When restoring, the media server requests the necessary deduplicated objects from S3, rehydrates them, and passes them on to the SRK agents, i.e. it is necessary to take into account the amount of traffic during the restore, which will be equal to the actual amount of data being restored.

Here's how it looks:

How to compact up to 90% backup storage in object storage

And here is another piece of logs169 Jobs (0 Queued 0 Active 0 Waiting for Retry 0 Suspended 0 Incomplete 169 Done - 1 selected)

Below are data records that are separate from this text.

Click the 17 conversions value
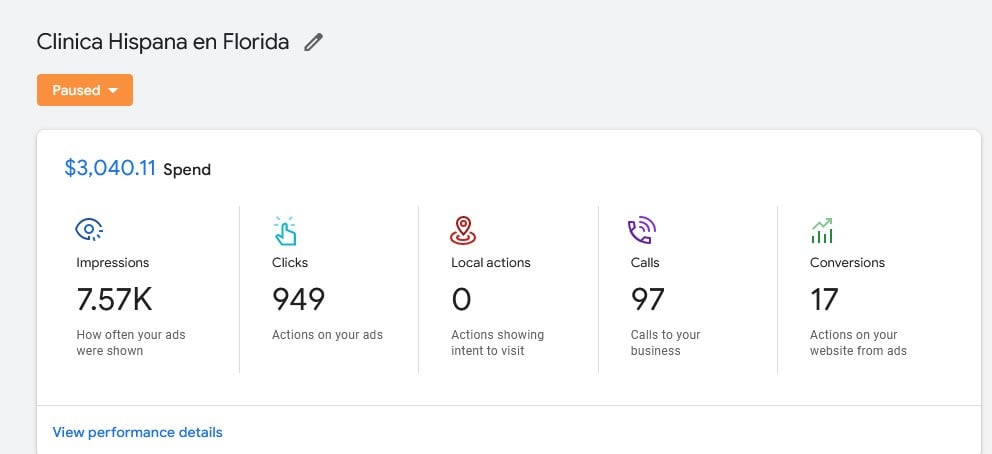 pos(824,299)
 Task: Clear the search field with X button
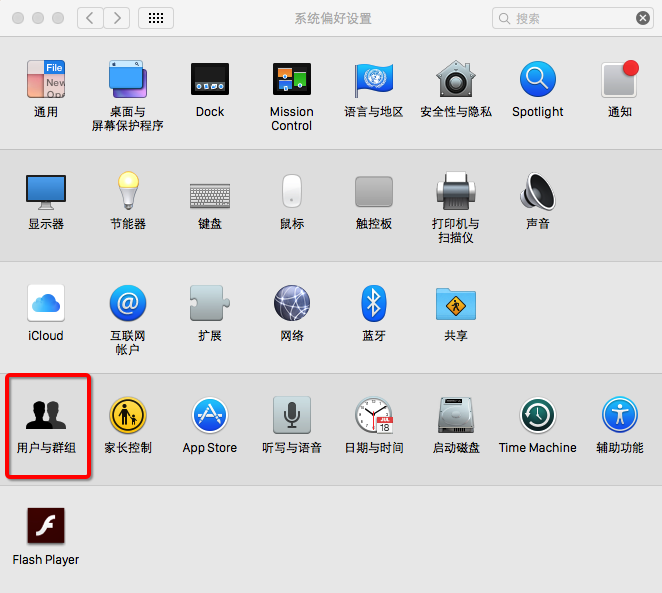pos(644,18)
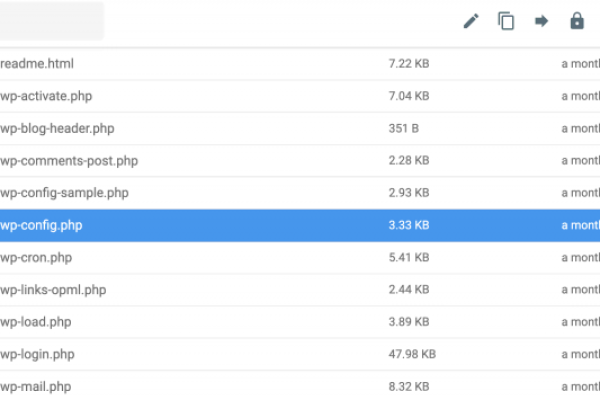
Task: Click the blank box in the top-left corner
Action: (52, 21)
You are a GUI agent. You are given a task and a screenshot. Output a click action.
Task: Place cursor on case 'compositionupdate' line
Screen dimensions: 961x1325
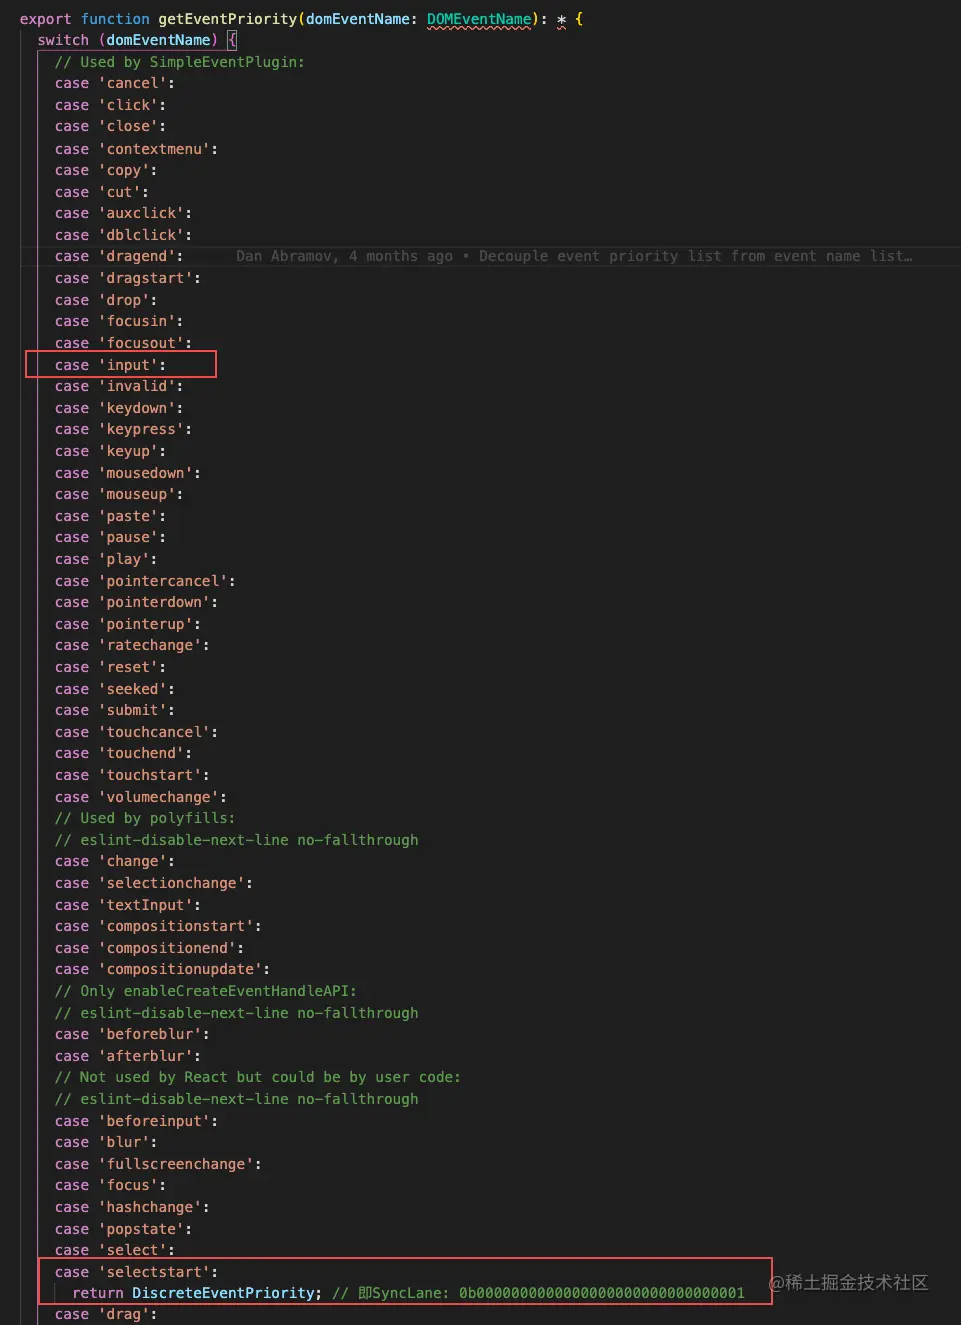pos(162,969)
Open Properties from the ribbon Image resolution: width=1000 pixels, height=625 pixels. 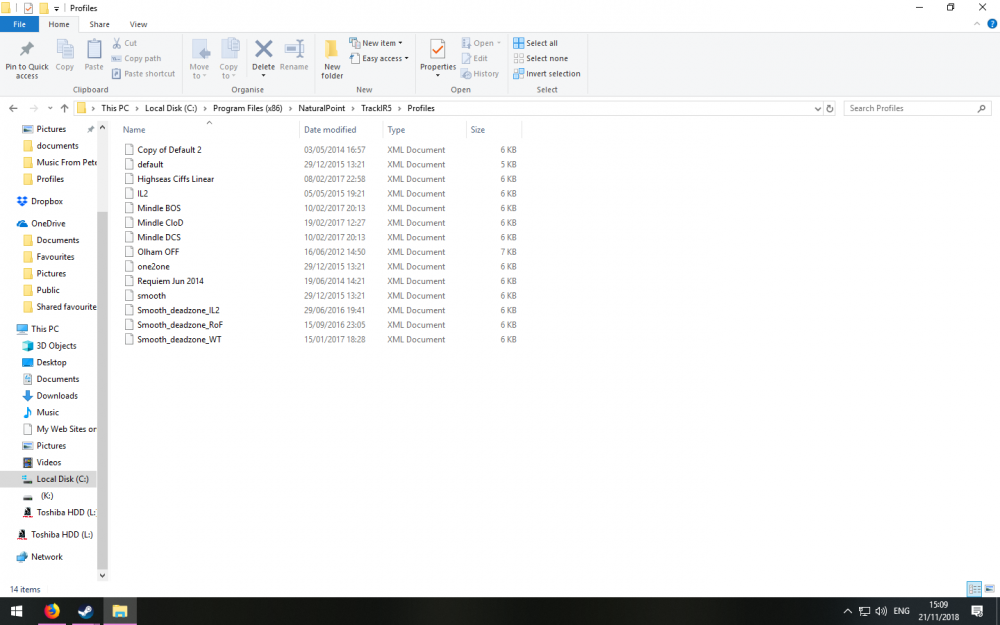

Job Id Type State State Details Status Job Policy Job Schedule Client Media Server Start Time Elapsed Time End Time Storage Unit Attempt Operation Kilobytes Files Pathname % Complete (Estimated) Job PID Owner Copy Parent Job ID KB/Sec Active Start Active Elapsed Robot Vault Profile Session ID Media to Eject Data Movement Off-Host Type Master Priority Deduplication Rate Transport Accelerator Optimization Instance or Database Share Host
β€” 1372 Restore Done 0 nbpr01 NBCC Dec 19, 2018 1:05:58 PM 00:04:32 Dec 19, 2018 1:10:30 PM 1 14,380,577 1 100% 8548 root 1372 70,567 Dec 19, 2018 1:06 00:00 PM 04:30:90000 WIN-*************** XNUMX

Data integrity is ensured by the protection of S3 itself - there is good redundancy there to protect against hardware failures such as a dead hard drive spindle.

The media server needs 4 TB of cache - this is Veritas' recommendation for the minimum amount. More is better, but that's how we did it.

Π‘onclusion

When a partner threw 3 GB into our S20, we stored 60 GB, because we provide three times the geo-reserve of data. Now there is much less traffic, which is good both for the channel and for storage billing.

In this case, the routes are closed past the "big Internet", but you can also drive traffic through VPN L2 over the Internet, but it is better to install the media server before the provider's entrance.

If you are interested in learning about these features in our Russian data centers or have questions about their implementation, ask in the comments or in the mail [email protected].